La société civile sensible à la question de l’environnement au Maroc plaide pour la protection des oasis, la lutte contre la désertification et la consolidation de la gouvernance hydrique dans ces écosystèmes, a indiqué, samedi à Merzouga, Lahcen Kabiri, président de l’Association saharienne pour le développement touristique et culturel.

Les oasis de Daraâ-Tafilalelt pâtissent d’une pénurie d’eau, due essentiellement à une fréquence des sécheresses et des inondations et des pressions sur les ressources hydriques, ce qui a poussé la société civile à agir et à formuler des recommandations pour adapter ces ressources naturelles aux changements climatiques, a expliqué M. Kabiri lors d’une conférence organisée dans le cadre de la 5è édition du Festival international de Merzouga.
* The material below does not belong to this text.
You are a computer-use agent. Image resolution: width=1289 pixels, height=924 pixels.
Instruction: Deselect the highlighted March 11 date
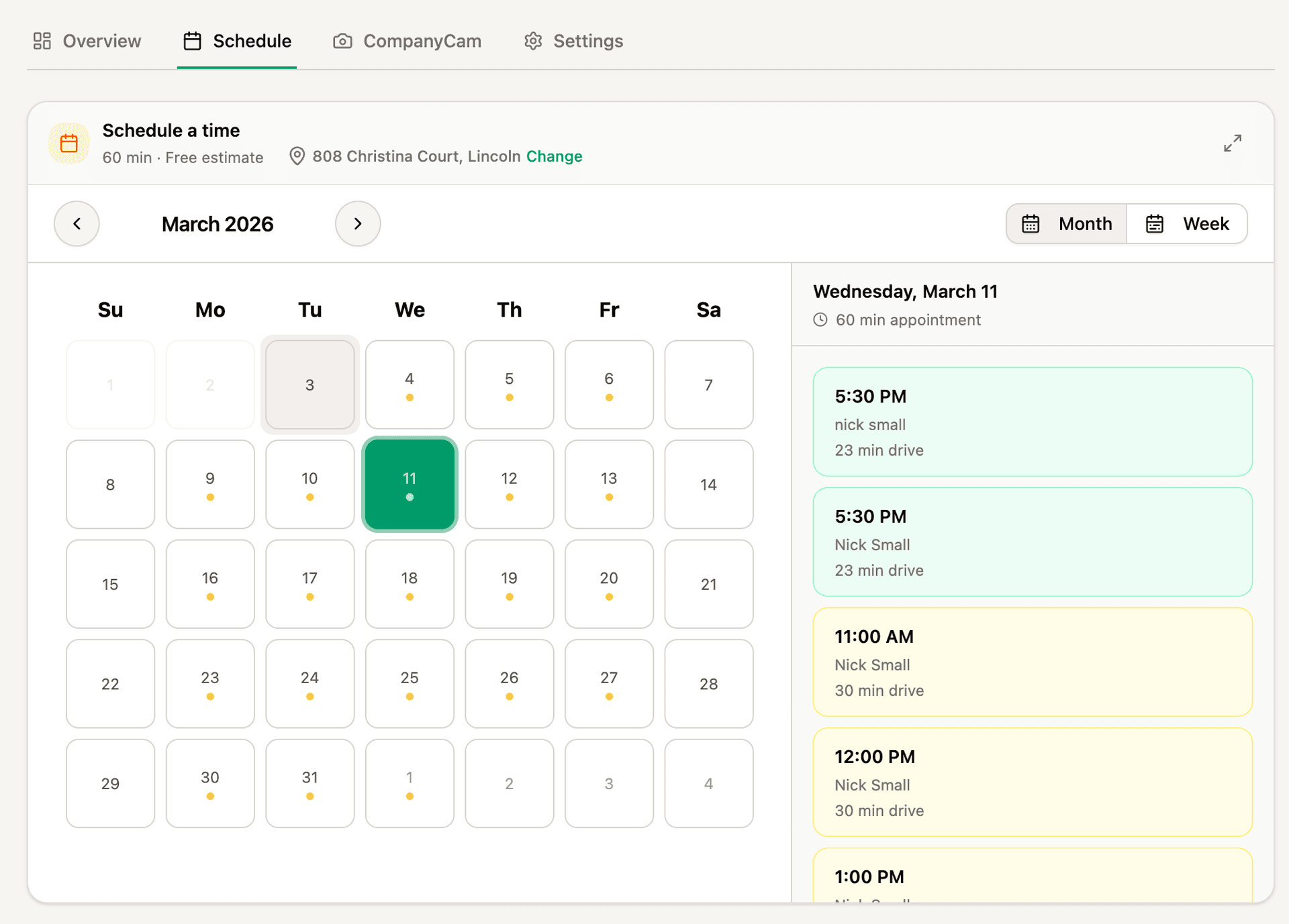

Ainsi, l’Association saharienne pour le développement touristique et culturel, initiatrice de cette conférence, a élaboré un document de plaidoyer en faveur de la cause oasienne, qui a couronné un travail de terrain de 18 mois dans toute la ceinture du sud-est du Maroc jusqu’au Grand Atlas.

Ce document de 50 pages « été remis au parlement marocain (les deux chambres), aux élus oasiens et au président de la région Draâ-Tafilalet, pour introduire les recommandations de la société civile sur la gouvernance hydrique oasienne », a précisé M. Kabiri, également fondateur et président de l’équipe de recherche des sciences de l’environnement à la Faculté des sciences et techniques d’Errachidia.

Ce documentqui traite un aspect de l’environnement au Maroc, qui a été présenté également au programme du micro-financement du Fond pour l’environnement mondial (PMF/FEM), recommande la mise en place d’un système ingénieux qui permettra la gestion de l’eau dans les milieux arides, a-t-il ajouté.

Les recommandations ont également porté sur le cadre juridique et institutionnel régissant les ressources hydriques dans les oasis et ont été formulées en concertation avec d’autres associations, a fait savoir M. Kabiri, saluant les progrès réalisés dans ce sens, notamment avec l’installation de la police de l’environnement et de l’eau.

La gestion collective de l’eau est l’une des clés de la durabilité de cette ressource essentielle pour la survie des êtres, contrairement au système individuel, où chacun a la liberté d’en faire ce qu’il veut, a-t-il conclu.

Le Festival international de Merzouga, tenu du 13 au 16 avril, est un voyage spirituel dans le temps qui offre des concerts musicaux et une journée de sensibilisation écologique.